SOURCE DATA:
- Opening Delimiter -

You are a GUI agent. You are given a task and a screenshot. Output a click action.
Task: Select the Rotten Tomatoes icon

- Closing Delimiter -
- Opening Delimiter -

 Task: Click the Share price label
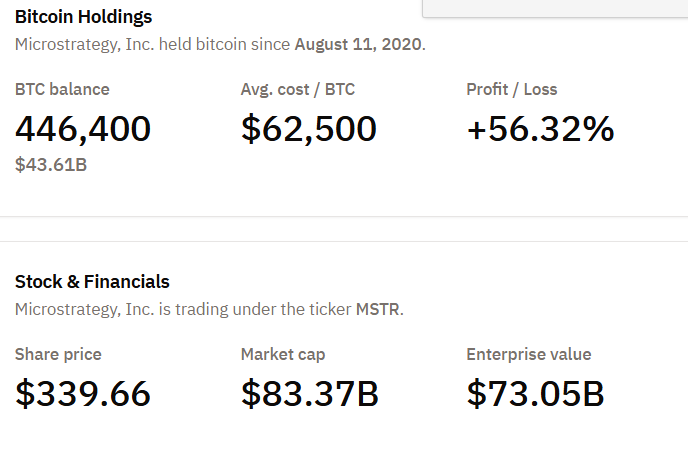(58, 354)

- Closing Delimiter -
- Opening Delimiter -

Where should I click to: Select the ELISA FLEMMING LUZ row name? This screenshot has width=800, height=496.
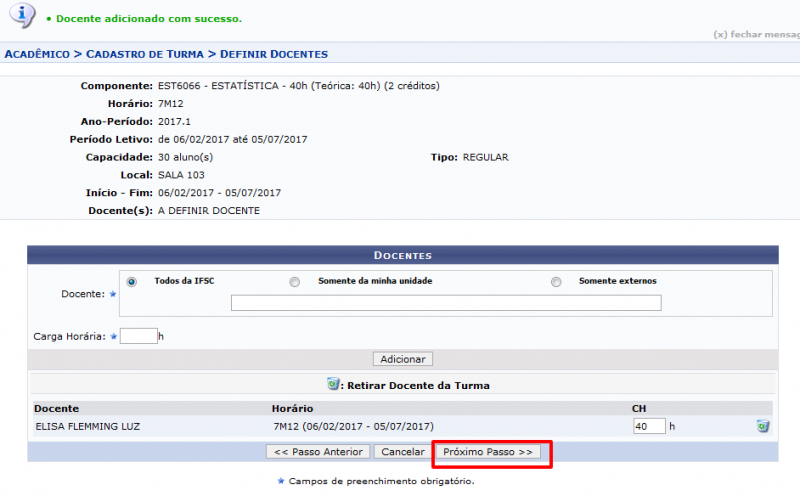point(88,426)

- Closing Delimiter -

WHAT THE TASK ASKS: Precisely the lines between those holding "You are a GUI" and "Task: Select the Rotten Tomatoes icon", inclusive, are to be reproduced from the listing above, with nothing added.

EXERCISE ANSWER:
You are a GUI agent. You are given a task and a screenshot. Output a click action.
Task: Select the Rotten Tomatoes icon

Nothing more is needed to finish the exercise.